Olfactory targets of alcohol use disorder medications

Project Summary Alcohol use disorder (AUD) is a severe public health problem. Limited FDA-approved pharmacotherapies exist for AUD, and their efficacy is often insufficient. Therefore, development of new approaches for AUD treatment is necessary. A large number of preclinical studies showed that administration of oxytocin (OXT) decreases

alcohol consumption in rodents. In clinical studies, intranasally administered (IN) OXT can also decrease alcohol craving, alcohol cue reactivity and measures of heavy alcohol drinking. However, some recent studies have reported lack of OXT's effects on measures of excessive alcohol drinking indicating the need for

developing more nuanced treatment approaches. Understanding mechanisms underlying OXT's effect on alcohol intake may help the development of such approaches. IN-administered labelled OXT in non-human primates was distributed along the olfactory and trigeminal nerves. Therefore, exogenously administered OXT

is likely to act along this route, with its potential first stage of actions in the anterior olfactory areas. Indeed, the anterior olfactory nucleus (AON) and the main olfactory bulb (MOB) express high levels of OXT receptor (OXTR) and the vasopressin receptor 1a (AVPR1a), respectively. We hypothesize, therefore, that activation of

these receptors in the anterior olfactory regions results in decreased alcohol consumption. The goal of this exploratory project is to address this innovative hypothesis.
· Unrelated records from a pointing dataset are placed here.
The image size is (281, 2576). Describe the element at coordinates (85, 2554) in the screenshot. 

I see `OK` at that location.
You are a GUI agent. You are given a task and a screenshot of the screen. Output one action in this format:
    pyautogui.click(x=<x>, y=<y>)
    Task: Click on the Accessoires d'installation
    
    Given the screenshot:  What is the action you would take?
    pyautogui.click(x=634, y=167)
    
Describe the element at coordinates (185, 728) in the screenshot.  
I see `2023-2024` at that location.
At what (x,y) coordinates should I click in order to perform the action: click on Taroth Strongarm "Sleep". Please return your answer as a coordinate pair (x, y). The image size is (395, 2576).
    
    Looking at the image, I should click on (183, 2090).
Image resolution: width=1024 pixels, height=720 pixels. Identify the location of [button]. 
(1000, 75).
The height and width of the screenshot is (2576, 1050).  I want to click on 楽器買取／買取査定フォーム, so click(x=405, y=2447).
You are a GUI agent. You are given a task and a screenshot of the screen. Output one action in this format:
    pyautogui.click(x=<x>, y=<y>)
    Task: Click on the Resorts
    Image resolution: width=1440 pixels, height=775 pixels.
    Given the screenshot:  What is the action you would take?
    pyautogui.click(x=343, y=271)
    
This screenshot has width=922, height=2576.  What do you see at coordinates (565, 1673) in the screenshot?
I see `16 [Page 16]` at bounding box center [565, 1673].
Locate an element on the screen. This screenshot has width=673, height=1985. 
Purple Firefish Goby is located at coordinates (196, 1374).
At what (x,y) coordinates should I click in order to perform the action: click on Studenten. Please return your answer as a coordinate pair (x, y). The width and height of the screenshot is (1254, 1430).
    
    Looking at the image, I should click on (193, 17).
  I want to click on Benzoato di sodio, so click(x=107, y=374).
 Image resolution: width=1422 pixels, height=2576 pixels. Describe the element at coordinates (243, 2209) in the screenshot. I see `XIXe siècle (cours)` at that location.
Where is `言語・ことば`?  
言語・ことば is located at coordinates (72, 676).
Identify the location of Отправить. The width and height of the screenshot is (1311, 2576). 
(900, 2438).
This goal will be achieved in three specific aims. In Aim 1, we will examine whether chemogenetic activation of OXTR-containing AON neurons can regulate

alcohol consumption in male and female mice. In Aim 2 we will examine whether chemogenetic activation of AVPR1a-containing MOB neurons can regulate alcohol consumption in male and female mice. In Aim 3 we will examine whether the anterior olfactory OXTR and AVPR1a contribute to OXT's inhibitory effects on alcohol

consumption in male and female mice through a region-selective conditional deletion of OXTR. Taken together, these experiments will thoroughly test the role of anterior olfactory OXTR and AVPR1a in voluntary alcohol drinking. On one hand, they will provide a background for a thorough investigation of mechanisms

involved in this role. On the other hand, they may provide a translational background for the potential of targeting the olfactory systems in the treatment of AUD.